---------- Data to process ----------

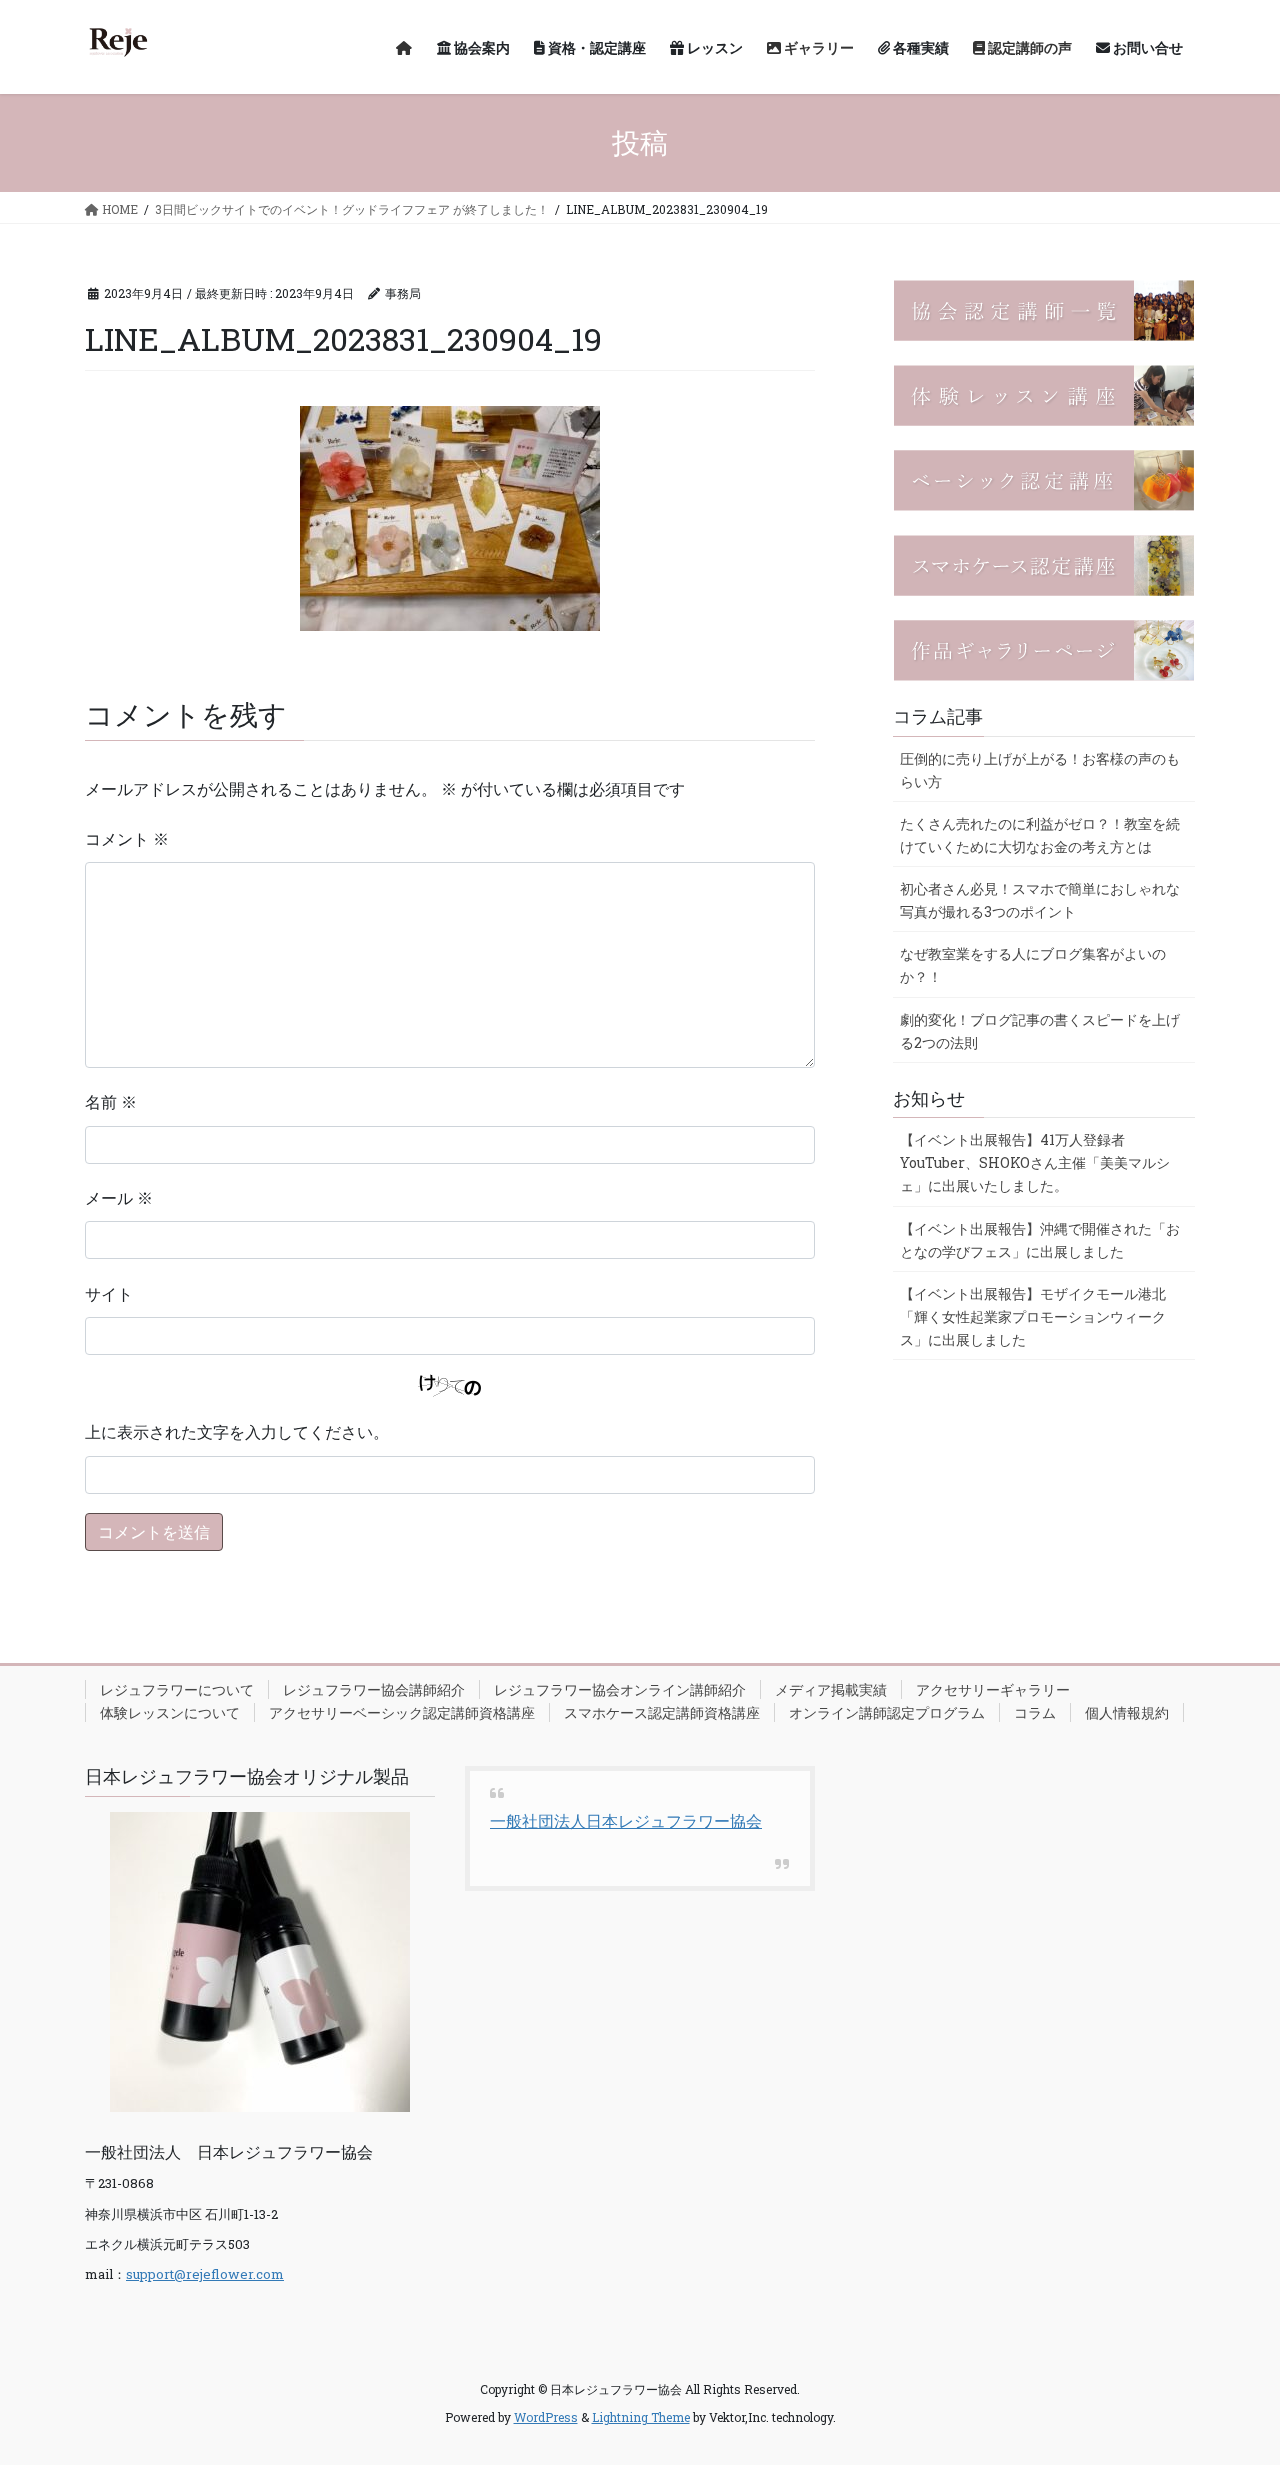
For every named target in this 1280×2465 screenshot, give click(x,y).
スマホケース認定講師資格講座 (662, 1712)
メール (119, 1197)
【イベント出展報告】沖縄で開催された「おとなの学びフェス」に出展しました (1040, 1240)
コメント (127, 838)
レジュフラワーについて (177, 1689)
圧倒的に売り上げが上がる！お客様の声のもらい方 (1040, 770)
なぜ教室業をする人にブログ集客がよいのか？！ (1033, 965)
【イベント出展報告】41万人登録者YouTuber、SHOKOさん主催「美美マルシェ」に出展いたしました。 (1035, 1162)
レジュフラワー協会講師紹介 (374, 1689)
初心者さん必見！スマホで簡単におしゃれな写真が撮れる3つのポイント (1040, 900)
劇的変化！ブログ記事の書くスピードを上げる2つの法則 (1040, 1031)
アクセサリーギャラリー (993, 1689)
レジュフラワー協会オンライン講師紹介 (620, 1689)
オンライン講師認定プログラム (887, 1712)
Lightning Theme (641, 2417)
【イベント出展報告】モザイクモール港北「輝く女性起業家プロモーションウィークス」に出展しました (1033, 1316)
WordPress (546, 2417)
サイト (109, 1293)
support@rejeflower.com (205, 2274)
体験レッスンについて (170, 1712)
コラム (1035, 1712)
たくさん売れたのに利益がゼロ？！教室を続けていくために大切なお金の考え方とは (1040, 835)
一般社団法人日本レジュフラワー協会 (626, 1820)
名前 (111, 1101)
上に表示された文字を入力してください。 (237, 1431)
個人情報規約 (1127, 1712)
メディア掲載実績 (831, 1689)
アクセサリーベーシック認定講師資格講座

----------

What to produce:
Filter the entries and copy each line with "イベント出展報告".

Result of the task:
【イベント出展報告】沖縄で開催された「おとなの学びフェス」に出展しました (1040, 1240)
【イベント出展報告】41万人登録者YouTuber、SHOKOさん主催「美美マルシェ」に出展いたしました。 (1035, 1162)
【イベント出展報告】モザイクモール港北「輝く女性起業家プロモーションウィークス」に出展しました (1033, 1316)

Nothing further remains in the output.